Means. Motive. Opportunity. SPEC's solution bypasses the SET/horn revival which in Japan remains very active. They pursue conventional dynamic speakers of ±88dB efficiency to make a similar type of sound. For said purposes they harness the very latest in analog switching technology. That's admittedly somewhat radical. It's also quite in contrast again to our earlier mentioned Bruno Putzeys who applies very advanced math and error correction to obtain measurable neutrality and ultra-low distortion. SPEC actually treat their class D amps as valve circuits. They merely swap output devices. Tubes out, DirectFets in. That grossly oversimplifies things but points straight at the heart of the matter. A minor rebellion like Xalapas' El Candigato? Given the strategic component allocations hinted at above, should we assume that what primarily distinguishes the various SPEC amplifiers is different voicing? Shirokazu after all knows exactly how each part of their circuit contributes to the final sound and what to specifically change if one meant to shift sonics in a particular direction.

"The first SPEC model was the RSA-F1. It implemented our full technology with the highest-grade parts and components without regard to production cost. Based on this model we further improved the export version RSA-F3EX mainly by upgrading core power supply components. This made the sound even more graceful and sophisticated. Our second model became the RSA-V1 where intent was to reduce build cost with more affordable parts. The export version V1EX upgraded some of those again. The RSA-M1 was tuned specifically for JBL and Jazz lovers to increase dynamics in the mid to low registers and make the sound more active.

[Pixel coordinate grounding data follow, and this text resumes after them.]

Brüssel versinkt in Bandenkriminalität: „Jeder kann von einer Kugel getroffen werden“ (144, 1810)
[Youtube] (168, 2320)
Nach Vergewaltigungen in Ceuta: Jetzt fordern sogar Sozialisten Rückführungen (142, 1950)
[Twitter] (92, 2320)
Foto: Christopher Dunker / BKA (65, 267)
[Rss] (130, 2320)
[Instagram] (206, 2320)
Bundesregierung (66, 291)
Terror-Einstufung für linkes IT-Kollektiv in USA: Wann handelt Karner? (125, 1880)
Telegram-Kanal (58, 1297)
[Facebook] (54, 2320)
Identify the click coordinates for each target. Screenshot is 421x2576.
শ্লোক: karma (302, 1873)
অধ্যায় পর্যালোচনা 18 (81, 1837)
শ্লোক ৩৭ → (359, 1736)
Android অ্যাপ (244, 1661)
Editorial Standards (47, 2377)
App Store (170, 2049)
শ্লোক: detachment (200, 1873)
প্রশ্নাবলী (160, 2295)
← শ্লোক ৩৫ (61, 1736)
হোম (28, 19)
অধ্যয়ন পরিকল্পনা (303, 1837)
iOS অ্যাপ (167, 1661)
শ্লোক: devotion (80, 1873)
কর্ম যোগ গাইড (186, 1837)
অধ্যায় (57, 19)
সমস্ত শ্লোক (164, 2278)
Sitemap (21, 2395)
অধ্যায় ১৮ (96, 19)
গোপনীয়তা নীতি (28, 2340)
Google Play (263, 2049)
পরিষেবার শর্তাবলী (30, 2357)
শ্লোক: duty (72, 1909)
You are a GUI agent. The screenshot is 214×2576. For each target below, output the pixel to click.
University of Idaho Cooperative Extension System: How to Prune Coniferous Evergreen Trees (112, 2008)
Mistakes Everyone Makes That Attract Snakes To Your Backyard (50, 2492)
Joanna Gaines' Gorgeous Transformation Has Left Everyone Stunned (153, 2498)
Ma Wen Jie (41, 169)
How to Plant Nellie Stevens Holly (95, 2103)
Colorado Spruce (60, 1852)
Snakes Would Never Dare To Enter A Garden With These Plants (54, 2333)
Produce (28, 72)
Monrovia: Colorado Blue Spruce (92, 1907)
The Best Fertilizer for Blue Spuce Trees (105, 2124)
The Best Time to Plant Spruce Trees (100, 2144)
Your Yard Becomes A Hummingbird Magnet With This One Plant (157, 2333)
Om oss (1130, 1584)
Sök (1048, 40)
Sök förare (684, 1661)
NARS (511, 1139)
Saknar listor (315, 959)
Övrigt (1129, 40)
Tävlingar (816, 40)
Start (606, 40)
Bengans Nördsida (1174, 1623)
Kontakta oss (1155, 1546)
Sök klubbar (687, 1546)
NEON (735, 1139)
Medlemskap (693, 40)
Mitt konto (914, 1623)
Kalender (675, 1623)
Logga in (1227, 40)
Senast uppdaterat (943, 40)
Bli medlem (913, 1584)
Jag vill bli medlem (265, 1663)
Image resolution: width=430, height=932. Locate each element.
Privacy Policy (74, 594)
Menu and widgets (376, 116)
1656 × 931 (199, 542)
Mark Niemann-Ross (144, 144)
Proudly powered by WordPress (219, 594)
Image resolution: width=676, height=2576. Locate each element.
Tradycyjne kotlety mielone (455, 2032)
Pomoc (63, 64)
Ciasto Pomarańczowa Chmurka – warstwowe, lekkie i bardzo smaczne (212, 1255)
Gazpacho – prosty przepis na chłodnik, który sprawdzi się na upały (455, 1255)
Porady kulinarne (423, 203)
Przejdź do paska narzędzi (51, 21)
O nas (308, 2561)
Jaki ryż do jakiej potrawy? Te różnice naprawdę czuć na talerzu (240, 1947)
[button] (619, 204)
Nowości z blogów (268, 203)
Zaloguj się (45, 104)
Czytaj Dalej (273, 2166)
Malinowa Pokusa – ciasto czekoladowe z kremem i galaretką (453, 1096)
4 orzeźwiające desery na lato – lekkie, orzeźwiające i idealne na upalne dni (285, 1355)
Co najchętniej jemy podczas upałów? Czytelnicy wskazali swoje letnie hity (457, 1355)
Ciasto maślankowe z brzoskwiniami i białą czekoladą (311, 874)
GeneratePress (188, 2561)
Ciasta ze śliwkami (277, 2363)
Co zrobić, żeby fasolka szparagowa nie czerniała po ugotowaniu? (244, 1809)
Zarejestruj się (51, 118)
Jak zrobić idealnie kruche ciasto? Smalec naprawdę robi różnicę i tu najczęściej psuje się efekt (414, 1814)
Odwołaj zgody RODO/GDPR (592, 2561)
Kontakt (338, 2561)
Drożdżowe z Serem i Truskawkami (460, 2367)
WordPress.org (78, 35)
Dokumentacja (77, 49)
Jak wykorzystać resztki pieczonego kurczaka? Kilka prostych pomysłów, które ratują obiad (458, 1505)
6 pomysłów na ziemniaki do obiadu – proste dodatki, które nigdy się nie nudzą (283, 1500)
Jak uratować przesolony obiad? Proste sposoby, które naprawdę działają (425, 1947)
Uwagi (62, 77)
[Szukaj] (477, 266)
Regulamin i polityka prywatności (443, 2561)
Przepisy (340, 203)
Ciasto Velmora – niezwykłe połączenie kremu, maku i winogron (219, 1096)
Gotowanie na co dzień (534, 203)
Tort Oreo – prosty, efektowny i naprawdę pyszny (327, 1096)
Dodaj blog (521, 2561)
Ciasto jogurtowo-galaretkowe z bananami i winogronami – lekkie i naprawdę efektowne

The M1EX export version was further improved to cope with all manner of musical categories whilst maintaining the original sound signature.The RSA-717EX is a recent development to undercut the price of even the V1EX by applying a switch-mode power supply. This achieves similar sound to the RSA-V1EX and perhaps is superior for certain music.

The M3EX differs visually from the V1EsX with two larger capacitors whilst certain parts underneath the shielded cases are different. The PMW switching modules of the M3EX and F3EX are the same to generate identical 120wpc/4ohm output.

"Although the difference between F3EX and V1EX isn't double, the F3EX is the ultimate expression of our technology as implemented with the very best parts possible. Given this, if I had sufficient money to buy an F3EX, I might chose the F3EX over the M3EX to get the best even if I couldn't distinguish a clear sonic difference. If I couldn't afford the F3EX, I might convince myself that the M3EX was better for my favored music or that the difference was insufficient to pay double. We consider the V1EX our entry-level model. People who don't care about its SMPS will instead go for the 717EX whose sound exceeded our own expectations for it. In conclusion there are clear sonic differences between our three models (the 717EX is an exception). One final advantage of our amps are their superior linear power supplies. They convert over 95% of the wall power into actual output power. Usual transistor amps manage only about a 25% conversion margin. From this follows that our amps drive speakers three times as power hungry as our raw specs would suggest."

The published power ratings for the RSA-717EX/V1EX are 50/100wpc into 8/4Ω and 60/120wpc for the RSA-M3EX/F3EX. Following SPEC's math one should consider them actual 150/300wpc and 180/360wpc ratings versus conventional class A and A/B amps. Surprising perhaps in the maker's descriptions about their lineup is specific voicing, sometimes even for specific speaker brands or music styles; better export than domestic versions; and implied superiority of linear over switching power supplies even though the model with the SMPS is called "perhaps better for certain music" over its equivalent with the linear supply. Either these lines are blurrier and more ambiguous than good/better/best ideologies would wish; or like any loving parent Yazaki-San felt hard-pressed to be too specific about classifying his offspring. On price tiers SPEC hadn't officially begun exporting all models but tentative projections anticipate €18.000/$24.000 for the RSA-F3EX i.e. twice our review model; and €7.2000|$9.500 for the RSA-V1EX.